1986年7月31日 千葉県船橋市立法典小学校の、学校側の協力の下で保護者らが自主運営している地域スポーツクラブ(指導者はすべて同校教員)のソフトボールチームで、「他校との練習試合に負けた罰」として、指導者(同校教諭)が試合会場の他校グラウンドを10周走らせ、その上で短距離ダッシュなどを課す罰を加えた。

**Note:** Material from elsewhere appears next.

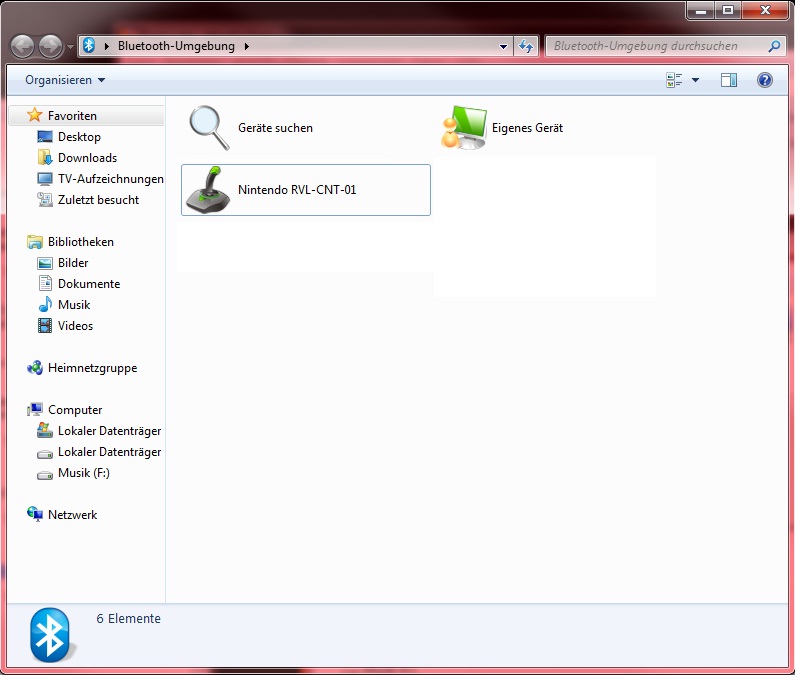Toggle the preview pane icon
795x675 pixels.
point(729,80)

部員の児童1人が熱射病で倒れて死亡。
1986年9月17日 秋田県秋田市の秋田大学教育学部附属中学校(現・秋田大学教育文化学部附属中学校)で、理科担当の男性講師が、「理科室の分銅がバラバラに並べ替えられるいたずらがあった」として、1年生の授業でいたずらをしたとされる生徒3人を前に立たせ、同じクラスの生徒42人に対してこの生徒を平手打ちするよう強要。

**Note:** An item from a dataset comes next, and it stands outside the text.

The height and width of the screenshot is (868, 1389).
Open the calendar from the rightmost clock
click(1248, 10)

1986年11月26日 東京都練馬区立上石神井中学校で社会科を担当する教諭が、「授業の課題を出さなかった」として生徒2人に暴行しケガを負わせる。しかし実際は教諭の勘違いで、生徒は提出していたという。東京都教育委員会は1987年7月、教諭を戒告処分。

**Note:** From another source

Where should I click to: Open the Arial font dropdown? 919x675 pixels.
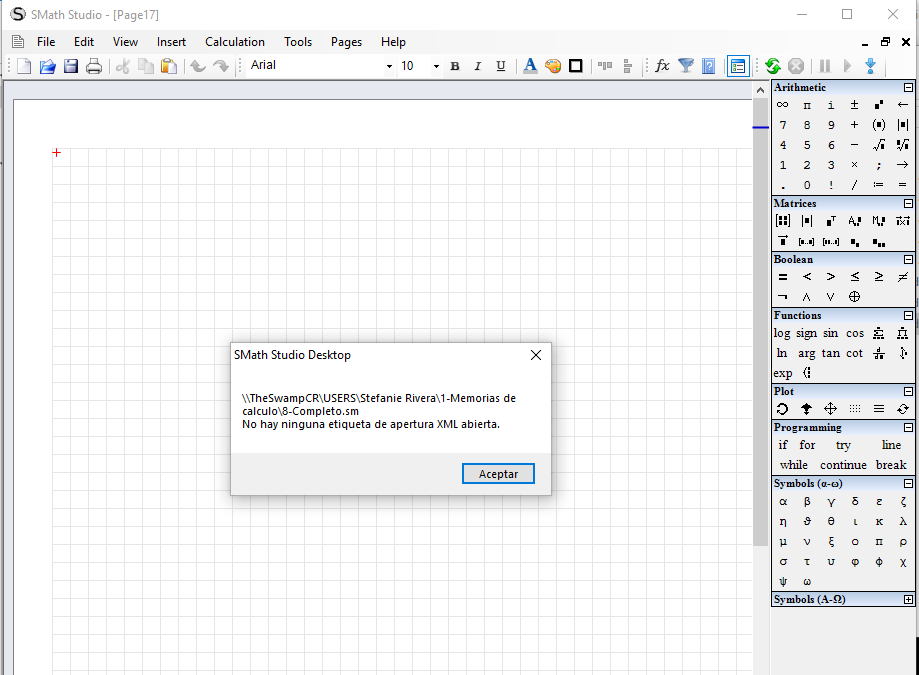pyautogui.click(x=389, y=66)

1987年1月17日 川崎市立桜本小学校で、養護学級担任の男性教諭が2年男子児童の頭部を殴り死亡させる。児童は頭蓋骨に障害を持っていた。
1987年8月16日 夏の全国高校野球選手権大会に出場していた佐賀県立佐賀工業高校の野球部で、滞在中の宿舎で監督が、部員7人に対して金属バットで殴る「体罰」を加えた。うち部員2人がケガ。
1987年11月30日 大阪府東大阪市立小学校で4年担任の女性教諭が、「忘れ物をした」として男女児童13人に対し、下着姿にさせて授業を受けさせる。大阪法務局が事件を調査し、1988年までに当該教諭の行為を人権侵犯事案と認定して説示。
1987年8月26日 石川県小松市立芦城中学校「体罰」死事件、金沢地裁は加害教師に執行猶予付きの有罪判決。
1988年1月27日 東京都秋川市(現・あきる野市)の市立東中学校で、音楽科担当の男性教諭が3年の男子生徒を殴りケガをさせる。
1988年4月22日 神戸市立福田中学校で技術科を担当する男性教諭が、2年生の木材加工実習の授業中に生徒同士が喧嘩になりかけたとして指導した際、手に持っていたノミで生徒2人の腹を突きケガを負わせる。
1988年11月 川崎市立桜本小学校「体罰」死事件、最高裁で加害教諭への実刑判決が確定。
1989年8月 「埼玉県所沢市立向陽中学校在学中の1982~83年にかけて男性教諭から繰り返し暴行を受け、転校を余儀なくされ、家出や自殺未遂に追い込まれた」として、被害に遭った元生徒が訴えていた訴訟で、所沢市と加害教諭個人がそれぞれ50万円ずつ、計100万円の和解金を支払う内容で和解が成立。
1989年10月 三重県度会郡大宮町(現・度会郡大紀町)の大宮町立滝原中学校(現在は大紀町立大宮中学校への統合で閉校)の校長が、世界デザイン博覧会白鳥会場(名古屋市)への生徒引率の際、「3年の男子生徒3人が集合時間に遅れた」として生徒を殴りケガを負わせる。
1989年11月20日 児童の権利に関する条約(子どもの権利条約)、国連で採択。